Uma alimentação vivida sob medo, culpa ou obsessão cria relações doentias. Quando o paciente começa a ver comida de forma polarizada, como boa ou ruim, saudável ou doentia, que engorda ou emagrece, o relacionamento vai se deteriorando – e é preciso reconstruí-lo.
É comum atender pacientes que chegam à sessão contando com certo pesar que comeram algo que acham que não deveriam, e eu sempre pergunto: “Estava gostoso? Você conseguiu aproveitar? Como se sentiu?”.
Uma das maiores delícias da vida é sair de uma refeição com a sensação de que aproveitou cada pedacinho. Comer com prazer, respeitando o corpo, sem exagero e sem medo. Evoluímos como espécie dividindo comida. Grande parte da nossa identidade é construída em volta da mesa. Renunciar a isso é abrir mão de algo essencialmente humano.
Temos o hábito de olhar sempre o copo meio vazio. Isso se reflete na alimentação e no corpo.

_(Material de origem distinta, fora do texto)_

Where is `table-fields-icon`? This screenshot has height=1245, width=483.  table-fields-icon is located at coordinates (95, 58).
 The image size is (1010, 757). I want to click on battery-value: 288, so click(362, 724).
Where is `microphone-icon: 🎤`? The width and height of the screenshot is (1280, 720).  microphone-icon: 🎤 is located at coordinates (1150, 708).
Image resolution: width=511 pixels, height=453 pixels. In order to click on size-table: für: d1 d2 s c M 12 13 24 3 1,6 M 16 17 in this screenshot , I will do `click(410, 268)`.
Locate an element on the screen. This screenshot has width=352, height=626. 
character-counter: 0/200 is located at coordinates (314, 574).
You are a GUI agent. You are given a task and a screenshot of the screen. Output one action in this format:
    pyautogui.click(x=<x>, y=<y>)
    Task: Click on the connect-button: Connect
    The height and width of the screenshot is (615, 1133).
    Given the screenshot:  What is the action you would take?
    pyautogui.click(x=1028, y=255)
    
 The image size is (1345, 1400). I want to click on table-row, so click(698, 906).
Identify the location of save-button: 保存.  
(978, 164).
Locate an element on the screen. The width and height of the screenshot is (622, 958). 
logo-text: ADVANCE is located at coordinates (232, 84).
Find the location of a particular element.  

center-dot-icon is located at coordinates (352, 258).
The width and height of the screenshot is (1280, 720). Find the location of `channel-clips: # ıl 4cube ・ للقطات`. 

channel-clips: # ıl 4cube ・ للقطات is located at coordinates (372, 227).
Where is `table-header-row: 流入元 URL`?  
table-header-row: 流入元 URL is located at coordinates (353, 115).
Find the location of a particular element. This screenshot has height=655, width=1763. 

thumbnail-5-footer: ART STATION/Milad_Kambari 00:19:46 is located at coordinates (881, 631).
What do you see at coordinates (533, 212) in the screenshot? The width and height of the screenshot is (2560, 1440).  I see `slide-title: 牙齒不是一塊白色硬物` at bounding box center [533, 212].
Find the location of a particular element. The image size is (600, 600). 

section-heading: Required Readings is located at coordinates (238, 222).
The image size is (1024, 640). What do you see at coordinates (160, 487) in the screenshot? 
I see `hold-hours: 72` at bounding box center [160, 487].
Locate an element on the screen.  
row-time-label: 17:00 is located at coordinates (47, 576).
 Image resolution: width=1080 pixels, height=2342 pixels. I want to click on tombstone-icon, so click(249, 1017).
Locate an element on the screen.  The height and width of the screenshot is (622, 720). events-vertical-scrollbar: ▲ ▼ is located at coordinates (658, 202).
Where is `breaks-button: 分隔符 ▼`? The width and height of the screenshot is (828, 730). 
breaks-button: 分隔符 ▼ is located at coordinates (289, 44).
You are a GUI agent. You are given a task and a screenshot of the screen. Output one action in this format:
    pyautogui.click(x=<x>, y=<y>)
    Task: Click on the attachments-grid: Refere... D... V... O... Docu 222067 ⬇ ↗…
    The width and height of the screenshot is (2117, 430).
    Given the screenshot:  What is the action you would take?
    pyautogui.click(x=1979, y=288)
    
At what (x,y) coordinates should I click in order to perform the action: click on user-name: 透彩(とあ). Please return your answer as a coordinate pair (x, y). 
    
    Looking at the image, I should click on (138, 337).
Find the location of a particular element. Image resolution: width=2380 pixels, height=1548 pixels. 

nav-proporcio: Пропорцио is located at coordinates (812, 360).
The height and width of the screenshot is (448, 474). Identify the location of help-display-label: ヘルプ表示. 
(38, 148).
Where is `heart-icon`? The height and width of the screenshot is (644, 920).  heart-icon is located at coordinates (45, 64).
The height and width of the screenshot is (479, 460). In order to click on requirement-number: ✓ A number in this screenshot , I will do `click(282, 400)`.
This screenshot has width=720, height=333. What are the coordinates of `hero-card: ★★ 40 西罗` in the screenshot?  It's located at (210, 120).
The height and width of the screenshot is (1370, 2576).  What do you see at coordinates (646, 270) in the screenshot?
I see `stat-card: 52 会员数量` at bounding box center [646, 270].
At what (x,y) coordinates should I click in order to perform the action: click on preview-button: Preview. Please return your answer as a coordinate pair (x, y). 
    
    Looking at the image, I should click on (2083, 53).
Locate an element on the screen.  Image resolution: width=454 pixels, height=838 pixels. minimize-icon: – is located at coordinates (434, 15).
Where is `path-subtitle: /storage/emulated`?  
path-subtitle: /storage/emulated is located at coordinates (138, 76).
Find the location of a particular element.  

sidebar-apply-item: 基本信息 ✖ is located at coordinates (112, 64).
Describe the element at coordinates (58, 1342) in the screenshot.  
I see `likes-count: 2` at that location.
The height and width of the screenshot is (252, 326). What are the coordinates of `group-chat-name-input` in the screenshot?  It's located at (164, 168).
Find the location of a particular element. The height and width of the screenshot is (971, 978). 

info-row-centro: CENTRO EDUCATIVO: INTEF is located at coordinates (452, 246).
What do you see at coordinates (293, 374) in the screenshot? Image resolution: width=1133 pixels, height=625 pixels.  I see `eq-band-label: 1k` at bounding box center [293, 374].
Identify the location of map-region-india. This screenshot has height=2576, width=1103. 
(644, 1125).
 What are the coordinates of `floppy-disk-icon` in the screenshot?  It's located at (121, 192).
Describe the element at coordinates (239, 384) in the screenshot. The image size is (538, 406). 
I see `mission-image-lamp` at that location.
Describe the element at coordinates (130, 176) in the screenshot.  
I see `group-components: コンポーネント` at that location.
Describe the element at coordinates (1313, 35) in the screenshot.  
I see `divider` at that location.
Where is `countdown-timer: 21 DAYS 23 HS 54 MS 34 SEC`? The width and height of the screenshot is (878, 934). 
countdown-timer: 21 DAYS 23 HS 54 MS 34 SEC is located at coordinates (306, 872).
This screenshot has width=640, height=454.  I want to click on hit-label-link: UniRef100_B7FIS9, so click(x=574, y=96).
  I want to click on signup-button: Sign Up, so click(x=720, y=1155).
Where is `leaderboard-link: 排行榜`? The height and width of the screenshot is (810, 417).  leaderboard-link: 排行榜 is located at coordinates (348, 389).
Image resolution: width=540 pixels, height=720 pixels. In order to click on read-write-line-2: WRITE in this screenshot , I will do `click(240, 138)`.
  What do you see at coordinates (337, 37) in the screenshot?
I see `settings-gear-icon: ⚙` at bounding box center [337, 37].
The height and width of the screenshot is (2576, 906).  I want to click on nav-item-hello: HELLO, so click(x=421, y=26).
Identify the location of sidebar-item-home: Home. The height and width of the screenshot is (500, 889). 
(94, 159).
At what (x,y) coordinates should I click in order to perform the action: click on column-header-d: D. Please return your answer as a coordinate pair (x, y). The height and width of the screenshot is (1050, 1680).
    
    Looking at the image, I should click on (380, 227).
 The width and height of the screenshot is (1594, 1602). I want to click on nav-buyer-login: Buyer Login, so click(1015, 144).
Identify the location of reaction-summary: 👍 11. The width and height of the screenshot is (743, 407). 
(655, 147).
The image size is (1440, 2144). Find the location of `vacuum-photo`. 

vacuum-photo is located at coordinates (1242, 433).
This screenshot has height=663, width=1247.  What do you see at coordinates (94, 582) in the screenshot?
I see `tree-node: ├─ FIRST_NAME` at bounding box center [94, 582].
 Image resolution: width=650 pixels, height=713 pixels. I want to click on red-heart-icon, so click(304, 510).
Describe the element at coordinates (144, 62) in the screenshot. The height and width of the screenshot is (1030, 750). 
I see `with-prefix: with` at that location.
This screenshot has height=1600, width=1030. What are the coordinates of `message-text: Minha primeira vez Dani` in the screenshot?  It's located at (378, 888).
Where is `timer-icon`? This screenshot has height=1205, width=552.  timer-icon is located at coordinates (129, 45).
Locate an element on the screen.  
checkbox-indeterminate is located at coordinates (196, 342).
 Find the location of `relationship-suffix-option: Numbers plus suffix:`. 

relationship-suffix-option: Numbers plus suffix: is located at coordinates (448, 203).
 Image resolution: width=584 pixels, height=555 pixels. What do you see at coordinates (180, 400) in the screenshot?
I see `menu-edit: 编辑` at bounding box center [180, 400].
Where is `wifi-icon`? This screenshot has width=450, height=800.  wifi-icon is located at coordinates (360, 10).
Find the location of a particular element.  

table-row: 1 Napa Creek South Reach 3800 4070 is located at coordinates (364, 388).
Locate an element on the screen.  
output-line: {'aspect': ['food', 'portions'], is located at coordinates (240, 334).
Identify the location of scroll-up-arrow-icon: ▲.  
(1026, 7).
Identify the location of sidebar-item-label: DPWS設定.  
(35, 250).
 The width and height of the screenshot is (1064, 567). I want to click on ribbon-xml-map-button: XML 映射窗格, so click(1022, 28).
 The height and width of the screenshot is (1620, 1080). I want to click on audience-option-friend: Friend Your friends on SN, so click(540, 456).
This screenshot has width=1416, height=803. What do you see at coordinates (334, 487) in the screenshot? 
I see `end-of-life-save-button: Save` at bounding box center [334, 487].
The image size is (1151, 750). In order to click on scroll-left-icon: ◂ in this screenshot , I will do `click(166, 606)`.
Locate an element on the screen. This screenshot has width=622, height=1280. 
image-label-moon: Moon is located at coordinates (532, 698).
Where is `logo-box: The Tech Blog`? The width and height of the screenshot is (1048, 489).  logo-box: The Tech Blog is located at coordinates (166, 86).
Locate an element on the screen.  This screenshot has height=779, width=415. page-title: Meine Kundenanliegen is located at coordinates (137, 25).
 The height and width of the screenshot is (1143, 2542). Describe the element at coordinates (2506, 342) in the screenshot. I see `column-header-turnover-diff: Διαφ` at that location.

Mesmo depois de um mês entre as sessões, as pessoas tendem a se lembrar, com culpa, só das exceções. Tudo o que foi mudado parece não contar. Era obrigação. Mas mudar não é acertar 100% do tempo, não é ter rigidez nos comportamentos, é entender a complexidade das decisões e se organizar diante delas. É se colocar como protagonista das próprias escolhas.
Uma alimentação saudável não exclui o prazer. E o cuidado com a saúde não exige que a comida vire inimiga. Quando a relação com a comida se torna desgastante, se há sofrimento ao subir na balança e quando os pensamentos sobre alimentação tomam espaço demais, é sinal de que esse relacionamento se tornou abusivo. Por isso, escolha com atenção quem você deixa entrar na sua vida para cuidar desses relacionamentos tão importantes. Quem são esses profissionais? Como eles lidam com a área da saúde? Para eles, tudo é baseado em um protocolo e um “business” ou eles realmente têm um olhar diferenciado, cuidam do paciente?
Em uma coluna recente, falei sobre o quanto a área da saúde tem sido contaminada por práticas voltadas mais para o lucro do que para a saúde. Há uma busca desenfreada por visibilidade e autoridade, mesmo que às custas da saúde mental, física e financeira das pessoas.
Vi recentemente um post perguntando por que os profissionais mais coerentes, que baseiam sua prática em boa ciência, não ficam famosos como os alarmistas, que prometem fórmulas mágicas. A resposta é simples: porque o caminho do meio não viraliza. Ele exige mais esforço, mais tempo, mais paciência. E muita gente ainda prefere a ilusão do atalho, mesmo que ele seja mais caro, doloroso, raso e passageiro.
As pessoas gostam da sensação de exclusividade, mesmo quando estão comprando pacotes vendidos a milhares de pessoas. Fazer parte do grupo de seguidores de um profissional famoso dá uma ilusão de pertencimento, como se parte daquela autoridade respingasse em quem segue. Mas cuidado: seguir alguém só porque ele parece saber o que faz não é o mesmo que ser bem cuidado.
Ainda bem que o corpo é adaptável. Ainda bem que ele responde a rotinas possíveis, e não apenas a extremos. Ainda bem que a boa ciência continua apontando para o equilíbrio. Ainda bem que existem muitos profissionais responsáveis lutando contra os interesseiros, que só buscam fama e dinheiro. O caminho do meio pode não ser o mais glamouroso, mas é o mais sustentável. E, no fim das contas, é ele que constrói saúde de verdade.